→ **PROBLEMS TO WORK ON**
1. In the exhibition notice, copy the passage that begins at the words "Dates: from September" and stops after "10am to 8.45pm.", substituting "Visiting hours" for "Opening hours".
2. According to the exhibition notice, how many works by or after Homer does the exhibition contain?

While living in a tiny fishing village in England in 1881-82, the American artist Winslow Homer was profoundly moved by the sight of a shipwreck that would focus his imagination on the power and peril of the sea. His art took on a new seriousness and drama, demonstrated in a major painting made soon after his return to the United States: The Life Line (1884),one of his greatest popular and critical successes. A masterpiece owned by the Philadelphia Museum of Art (USA) for almost 90 years, The Life Line is the centerpiece of this exhibition about the making and meaning of an iconic American image of rescue at sea.
Celebrating modern heroism and the thrill of unexpected intimacy between strangers thrown together by disaster, Shipwreck! Winslow Homer and “The Life Line” contains 33 works by or after Homer. These works are complemented by a range of precedents in the shipwreck and rescue genre including 35 paintings, watercolors, etchings, engravings, sketches and ceramics ranging in date from the mid-17th to the early 20th centuries. The Philadelphia Museum of Art is the only venue for this important exhibition, which includes fragile and rarely seen watercolors, prints, and drawings.
Dates: from September 22 to December 16.
Location: Philadelphia Museum of Art. Street and the Benjamin Franklin Parkway. Filadelfia, PA 19130. USA:
Opening hours: from Tuesday to Sunday from 10am to 5pm. Fridays from 10am to 8.45pm.

(Pixel coordinate grounding listing)

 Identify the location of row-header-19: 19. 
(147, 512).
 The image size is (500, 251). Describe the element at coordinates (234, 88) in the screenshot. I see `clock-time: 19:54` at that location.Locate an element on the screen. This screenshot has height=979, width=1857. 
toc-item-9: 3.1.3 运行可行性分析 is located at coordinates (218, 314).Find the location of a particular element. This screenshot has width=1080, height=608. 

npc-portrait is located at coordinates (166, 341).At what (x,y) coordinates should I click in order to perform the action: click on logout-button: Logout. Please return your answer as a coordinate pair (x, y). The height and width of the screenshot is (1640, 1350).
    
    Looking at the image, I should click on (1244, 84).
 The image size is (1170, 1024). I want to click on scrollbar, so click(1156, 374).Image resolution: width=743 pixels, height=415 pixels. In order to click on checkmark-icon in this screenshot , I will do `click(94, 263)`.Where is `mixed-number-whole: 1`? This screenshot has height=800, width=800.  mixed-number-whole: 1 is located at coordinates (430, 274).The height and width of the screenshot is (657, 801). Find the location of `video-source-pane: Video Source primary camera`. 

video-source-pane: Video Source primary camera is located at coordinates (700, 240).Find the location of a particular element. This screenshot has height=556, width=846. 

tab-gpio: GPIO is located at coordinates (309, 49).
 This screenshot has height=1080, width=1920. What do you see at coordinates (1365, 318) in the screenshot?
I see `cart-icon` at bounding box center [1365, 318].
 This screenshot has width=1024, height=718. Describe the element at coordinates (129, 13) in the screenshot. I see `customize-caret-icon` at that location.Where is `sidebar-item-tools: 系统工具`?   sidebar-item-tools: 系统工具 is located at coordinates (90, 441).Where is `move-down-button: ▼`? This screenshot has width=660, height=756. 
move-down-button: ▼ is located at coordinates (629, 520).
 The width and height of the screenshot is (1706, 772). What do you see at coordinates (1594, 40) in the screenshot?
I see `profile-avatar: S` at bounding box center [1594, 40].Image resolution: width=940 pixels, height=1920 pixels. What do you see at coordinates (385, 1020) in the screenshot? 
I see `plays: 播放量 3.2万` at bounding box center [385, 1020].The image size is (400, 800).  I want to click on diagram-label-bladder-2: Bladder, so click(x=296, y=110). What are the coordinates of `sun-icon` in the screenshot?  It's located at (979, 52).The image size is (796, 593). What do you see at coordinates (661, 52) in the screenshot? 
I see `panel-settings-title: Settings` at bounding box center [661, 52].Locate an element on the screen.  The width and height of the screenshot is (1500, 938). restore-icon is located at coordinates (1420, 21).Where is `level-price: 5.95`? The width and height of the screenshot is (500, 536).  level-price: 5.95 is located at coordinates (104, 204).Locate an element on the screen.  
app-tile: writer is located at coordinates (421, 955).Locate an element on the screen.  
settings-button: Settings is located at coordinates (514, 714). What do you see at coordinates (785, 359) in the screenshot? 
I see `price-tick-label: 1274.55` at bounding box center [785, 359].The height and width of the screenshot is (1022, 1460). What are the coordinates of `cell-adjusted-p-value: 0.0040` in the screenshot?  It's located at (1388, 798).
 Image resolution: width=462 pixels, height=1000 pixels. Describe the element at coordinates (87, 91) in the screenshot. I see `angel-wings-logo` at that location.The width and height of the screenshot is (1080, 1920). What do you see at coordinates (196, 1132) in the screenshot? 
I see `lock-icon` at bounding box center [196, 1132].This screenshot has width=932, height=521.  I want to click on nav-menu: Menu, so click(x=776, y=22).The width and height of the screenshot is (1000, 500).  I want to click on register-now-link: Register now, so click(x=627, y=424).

→ **ANSWERS FOR EACH ITEM**
1.
Dates: from September 22 to December 16.
Location: Philadelphia Museum of Art. Street and the Benjamin Franklin Parkway. Filadelfia, PA 19130. USA:
Visiting hours: from Tuesday to Sunday from 10am to 5pm. Fridays from 10am to 8.45pm.

2. 33 works.